Run the diagnostic on the given configuration.

Parameters:

Name Type Description Default
definition ExecutionDefinition

The configuration to run the diagnostic on.

required

Returns:

Type Description
None

The result of running the diagnostic.

Source code in packages/climate-ref-pmp/src/climate_ref_pmp/diagnostics/annual_cycle.py
def execute(self, definition: ExecutionDefinition) -> None:
    """
    Run the diagnostic on the given configuration.

    Parameters
    ----------
    definition : ExecutionDefinition
        The configuration to run the diagnostic on.

    Returns
    -------
    :
        The result of running the diagnostic.
    """
    cmds = self.build_cmds(definition)

    runs = [self.provider.run(cmd) for cmd in cmds]
    logger.debug(f"runs: {runs}")

combine_results_files(results_files, output_directory) #

Combine multiple results files into a single file.

Parameters:

Name Type Description Default
results_files list

List of result files to combine.

required
output_directory str or Path

Directory where the combined file will be saved.

required

Returns:

Type Description
(Path, list[str])

The path to the combined results file and a list of levels found in the results files.

Source code in packages/climate-ref-pmp/src/climate_ref_pmp/diagnostics/annual_cycle.py
def combine_results_files(results_files: list[Any], output_directory: str | Path) -> Path:
    """
    Combine multiple results files into a single file.

    Parameters
    ----------
    results_files : list
        List of result files to combine.
    output_directory : str or Path
        Directory where the combined file will be saved.

    Returns
    -------
    Path, list[str]
        The path to the combined results file and a list of levels found in the results files.
    """
    combined_results: dict[str, dict[str, dict[str, dict[str, dict[str, Any]]]]] = {}
    combined_results["RESULTS"] = {}
    levels = []

    # Ensure output_directory is a Path object
    if isinstance(output_directory, str):
        output_directory = Path(output_directory)

    last_data = None
    for file in results_files:
        with open(file) as f:
            data = json.load(f)
            last_data = data
            level_key = str(int(data["Variable"]["level"]))
            levels.append(level_key)
            logger.debug(f"Processing file: {file}, level_key: {level_key}")
            # Insert the results into the combined_results dictionary
            if level_key not in combined_results["RESULTS"]:
                combined_results["RESULTS"][level_key] = data.get("RESULTS", {})

    if last_data is not None:
        _update_top_level_keys(combined_results, last_data, levels)

    # Ensure the output directory exists
    output_directory.mkdir(parents=True, exist_ok=True)

    # Create the combined file path
    combined_file_path = output_directory / "combined_results.json"

    with open(combined_file_path, "w") as f:
        json.dump(combined_results, f, indent=4)

    # return combined_file_path, levels
    return combined_file_path

make_data_requirement(variable_id, obs_source) #

Create data requirements for the annual cycle diagnostic.

Returns a pair of (obs, model) DataRequirement tuples for each supported source type (CMIP6 and CMIP7).

Parameters:

Name Type Description Default
variable_id str

The variable ID to filter the data requirement.

required
obs_source str

The observation source ID to filter the data requirement.

required

Returns:

Type Description
tuple[tuple[DataRequirement, DataRequirement], ...]

A tuple of (obs, model) DataRequirement pairs, one per source type.

Source code in packages/climate-ref-pmp/src/climate_ref_pmp/diagnostics/annual_cycle.py
def make_data_requirement(
    variable_id: str,
    obs_source: str,
) -> tuple[tuple[DataRequirement, DataRequirement], ...]:
    """
    Create data requirements for the annual cycle diagnostic.
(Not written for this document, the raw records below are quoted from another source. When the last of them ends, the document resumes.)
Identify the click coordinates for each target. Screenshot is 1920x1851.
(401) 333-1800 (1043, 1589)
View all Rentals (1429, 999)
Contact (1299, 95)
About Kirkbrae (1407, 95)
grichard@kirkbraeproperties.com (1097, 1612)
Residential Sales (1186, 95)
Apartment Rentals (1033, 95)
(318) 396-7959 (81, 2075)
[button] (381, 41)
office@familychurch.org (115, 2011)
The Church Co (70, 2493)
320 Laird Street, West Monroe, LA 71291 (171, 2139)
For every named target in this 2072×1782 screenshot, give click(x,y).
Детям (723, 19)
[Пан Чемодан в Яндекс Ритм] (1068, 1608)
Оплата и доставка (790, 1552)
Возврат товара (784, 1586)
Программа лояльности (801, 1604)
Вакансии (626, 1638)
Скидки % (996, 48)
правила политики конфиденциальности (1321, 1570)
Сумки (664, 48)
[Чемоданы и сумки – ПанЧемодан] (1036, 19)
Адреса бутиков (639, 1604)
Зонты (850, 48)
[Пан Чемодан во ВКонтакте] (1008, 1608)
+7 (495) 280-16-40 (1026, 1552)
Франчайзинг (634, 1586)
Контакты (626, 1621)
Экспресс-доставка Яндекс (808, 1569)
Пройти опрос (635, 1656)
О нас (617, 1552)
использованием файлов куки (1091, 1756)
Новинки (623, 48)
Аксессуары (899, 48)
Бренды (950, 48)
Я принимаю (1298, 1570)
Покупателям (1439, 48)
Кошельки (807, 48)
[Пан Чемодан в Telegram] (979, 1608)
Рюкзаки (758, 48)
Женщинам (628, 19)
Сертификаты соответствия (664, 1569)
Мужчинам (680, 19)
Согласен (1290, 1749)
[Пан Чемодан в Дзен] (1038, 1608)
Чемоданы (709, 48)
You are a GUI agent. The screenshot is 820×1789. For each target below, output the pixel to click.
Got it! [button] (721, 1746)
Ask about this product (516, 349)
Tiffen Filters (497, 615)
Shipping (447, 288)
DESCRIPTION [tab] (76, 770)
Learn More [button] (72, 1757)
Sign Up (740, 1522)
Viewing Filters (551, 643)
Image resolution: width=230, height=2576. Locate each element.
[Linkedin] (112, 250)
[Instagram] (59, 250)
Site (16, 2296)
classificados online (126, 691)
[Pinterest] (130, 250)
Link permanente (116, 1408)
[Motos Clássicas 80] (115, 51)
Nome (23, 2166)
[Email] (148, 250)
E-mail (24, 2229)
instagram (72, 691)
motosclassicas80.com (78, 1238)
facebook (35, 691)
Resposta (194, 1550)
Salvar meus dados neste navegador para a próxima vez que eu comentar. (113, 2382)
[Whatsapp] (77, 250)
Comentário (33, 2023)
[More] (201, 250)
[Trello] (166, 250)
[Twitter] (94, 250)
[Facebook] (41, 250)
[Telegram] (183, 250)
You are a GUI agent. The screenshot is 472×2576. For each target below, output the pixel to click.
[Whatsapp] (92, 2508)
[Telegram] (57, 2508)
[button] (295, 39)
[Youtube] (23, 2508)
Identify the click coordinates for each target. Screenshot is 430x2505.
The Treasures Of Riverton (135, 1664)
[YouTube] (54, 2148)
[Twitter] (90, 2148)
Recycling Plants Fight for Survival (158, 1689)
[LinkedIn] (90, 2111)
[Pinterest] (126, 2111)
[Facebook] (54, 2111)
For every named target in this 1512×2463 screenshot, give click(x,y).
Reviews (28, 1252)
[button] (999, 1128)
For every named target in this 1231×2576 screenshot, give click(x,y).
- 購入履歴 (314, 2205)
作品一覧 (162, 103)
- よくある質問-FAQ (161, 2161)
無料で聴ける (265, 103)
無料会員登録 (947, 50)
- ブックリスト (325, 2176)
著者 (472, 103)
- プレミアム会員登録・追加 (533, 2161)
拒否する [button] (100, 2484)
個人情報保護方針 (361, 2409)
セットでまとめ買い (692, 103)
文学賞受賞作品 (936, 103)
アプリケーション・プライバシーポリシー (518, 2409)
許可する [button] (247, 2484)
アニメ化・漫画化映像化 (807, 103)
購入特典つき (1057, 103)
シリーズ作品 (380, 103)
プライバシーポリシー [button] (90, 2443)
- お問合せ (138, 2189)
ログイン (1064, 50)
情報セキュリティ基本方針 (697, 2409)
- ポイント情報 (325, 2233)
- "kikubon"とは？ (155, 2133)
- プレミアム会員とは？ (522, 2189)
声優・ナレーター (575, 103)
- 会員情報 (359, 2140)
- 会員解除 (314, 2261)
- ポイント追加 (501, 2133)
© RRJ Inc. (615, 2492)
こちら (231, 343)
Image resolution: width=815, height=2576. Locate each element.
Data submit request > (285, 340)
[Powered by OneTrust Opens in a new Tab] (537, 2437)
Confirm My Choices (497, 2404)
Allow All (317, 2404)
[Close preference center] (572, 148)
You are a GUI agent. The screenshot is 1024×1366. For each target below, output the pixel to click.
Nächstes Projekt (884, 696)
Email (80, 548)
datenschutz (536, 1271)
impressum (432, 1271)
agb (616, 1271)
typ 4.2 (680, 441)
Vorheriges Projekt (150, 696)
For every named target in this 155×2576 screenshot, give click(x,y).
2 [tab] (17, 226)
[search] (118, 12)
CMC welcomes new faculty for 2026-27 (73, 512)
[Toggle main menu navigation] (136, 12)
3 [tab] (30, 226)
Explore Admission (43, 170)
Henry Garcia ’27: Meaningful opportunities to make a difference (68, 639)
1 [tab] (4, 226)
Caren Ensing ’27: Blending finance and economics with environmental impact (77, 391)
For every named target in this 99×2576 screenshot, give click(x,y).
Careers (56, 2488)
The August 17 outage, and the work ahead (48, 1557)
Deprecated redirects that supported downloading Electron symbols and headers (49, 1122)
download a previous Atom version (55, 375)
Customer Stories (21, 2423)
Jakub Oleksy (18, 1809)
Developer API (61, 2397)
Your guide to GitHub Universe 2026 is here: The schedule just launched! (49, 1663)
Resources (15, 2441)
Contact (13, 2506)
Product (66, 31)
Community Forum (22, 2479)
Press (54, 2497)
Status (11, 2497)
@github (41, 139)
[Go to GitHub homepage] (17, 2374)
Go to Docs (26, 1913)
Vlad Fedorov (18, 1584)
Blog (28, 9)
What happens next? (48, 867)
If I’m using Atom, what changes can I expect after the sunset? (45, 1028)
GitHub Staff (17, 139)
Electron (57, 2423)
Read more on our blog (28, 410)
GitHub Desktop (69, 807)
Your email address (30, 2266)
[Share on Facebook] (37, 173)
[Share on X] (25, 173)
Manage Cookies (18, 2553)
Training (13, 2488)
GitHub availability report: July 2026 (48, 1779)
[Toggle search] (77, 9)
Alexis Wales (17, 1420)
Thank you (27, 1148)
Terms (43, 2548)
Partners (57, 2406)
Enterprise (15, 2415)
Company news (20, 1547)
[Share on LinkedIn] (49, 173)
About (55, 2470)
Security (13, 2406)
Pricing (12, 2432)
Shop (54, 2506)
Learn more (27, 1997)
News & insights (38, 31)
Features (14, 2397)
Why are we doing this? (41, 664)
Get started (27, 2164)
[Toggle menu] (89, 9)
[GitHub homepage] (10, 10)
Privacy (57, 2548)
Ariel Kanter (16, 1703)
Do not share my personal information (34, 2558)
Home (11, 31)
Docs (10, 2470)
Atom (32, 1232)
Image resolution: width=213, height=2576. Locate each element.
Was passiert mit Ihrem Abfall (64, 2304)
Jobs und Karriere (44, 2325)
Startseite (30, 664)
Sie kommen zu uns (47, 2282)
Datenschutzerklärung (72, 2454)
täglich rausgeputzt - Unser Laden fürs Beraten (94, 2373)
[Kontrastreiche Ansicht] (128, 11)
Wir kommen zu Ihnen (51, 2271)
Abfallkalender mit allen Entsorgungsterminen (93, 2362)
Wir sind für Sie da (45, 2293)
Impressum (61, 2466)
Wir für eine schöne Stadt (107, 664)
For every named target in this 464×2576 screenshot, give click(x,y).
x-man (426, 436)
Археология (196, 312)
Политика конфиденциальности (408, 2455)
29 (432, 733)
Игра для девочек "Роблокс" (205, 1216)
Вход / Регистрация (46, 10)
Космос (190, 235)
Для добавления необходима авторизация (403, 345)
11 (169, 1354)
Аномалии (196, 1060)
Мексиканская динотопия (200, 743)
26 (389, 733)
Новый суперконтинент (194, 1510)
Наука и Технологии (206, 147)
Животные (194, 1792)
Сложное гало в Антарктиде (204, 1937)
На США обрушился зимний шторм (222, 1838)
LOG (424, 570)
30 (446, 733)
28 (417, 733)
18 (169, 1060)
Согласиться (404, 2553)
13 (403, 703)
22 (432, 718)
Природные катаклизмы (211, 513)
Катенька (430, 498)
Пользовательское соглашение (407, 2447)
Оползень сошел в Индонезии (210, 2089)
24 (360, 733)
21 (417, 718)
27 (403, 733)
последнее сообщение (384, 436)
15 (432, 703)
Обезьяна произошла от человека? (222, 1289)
    Returns a pair of (obs, model) DataRequirement tuples for each supported
    source type (CMIP6 and CMIP7).

    Parameters
    ----------
    variable_id : str
        The variable ID to filter the data requirement.
    obs_source : str
        The observation source ID to filter the data requirement.

    Returns
    -------
    tuple[tuple[DataRequirement, DataRequirement], ...]
        A tuple of (obs, model) DataRequirement pairs, one per source type.
    """
    obs_requirement = DataRequirement(
        source_type=SourceDatasetType.PMPClimatology,
        filters=(FacetFilter(facets={"source_id": (obs_source,), "variable_id": (variable_id,)}),),
        group_by=("variable_id", "source_id"),
    )

    cmip6_filters = (
        FacetFilter(
            facets={
                "frequency": "mon",
                "experiment_id": ("amip", "historical", "hist-GHG"),
                "variable_id": (variable_id,),
            }
        ),
    )

    cmip7_filters = (
        FacetFilter(
            facets={
                "branded_variable": (_BRANDED_VARIABLE_NAMES[variable_id],),
                "experiment_id": ("amip", "historical", "hist-GHG"),
                "frequency": "mon",
                "region": "glb",
            }
        ),
    )

    cmip6_requirement = DataRequirement(
        source_type=SourceDatasetType.CMIP6,
        filters=cmip6_filters,
        group_by=("variable_id", "source_id", "experiment_id", "member_id", "grid_label"),
    )
    cmip7_requirement = DataRequirement(
        source_type=SourceDatasetType.CMIP7,
        filters=cmip7_filters,
        group_by=("variable_id", "source_id", "experiment_id", "variant_label", "grid_label"),
    )

    return (
        (obs_requirement, cmip6_requirement),
        (obs_requirement, cmip7_requirement),
    )

transform_results_files(results_files) #

Transform the results files to match the expected structure.

Parameters:

Name Type Description Default
results_files list

List of result files to transform.

required

Returns:

Type Description
list

List of transformed result files.

Source code in packages/climate-ref-pmp/src/climate_ref_pmp/diagnostics/annual_cycle.py
def transform_results_files(results_files: list[Any]) -> list[Any]:
    """
    Transform the results files to match the expected structure.

    Parameters
    ----------
    results_files : list
        List of result files to transform.

    Returns
    -------
    list
        List of transformed result files.

    """
    if len(results_files) == 0:
        logger.warning("No results files provided for transformation.")
        return []

    transformed_results_files = []

    for results_file in results_files:
        # Rewrite the CMEC JSON file for compatibility
        with open(results_file) as f:
            results = json.load(f)
            results_transformed = _transform_results(results)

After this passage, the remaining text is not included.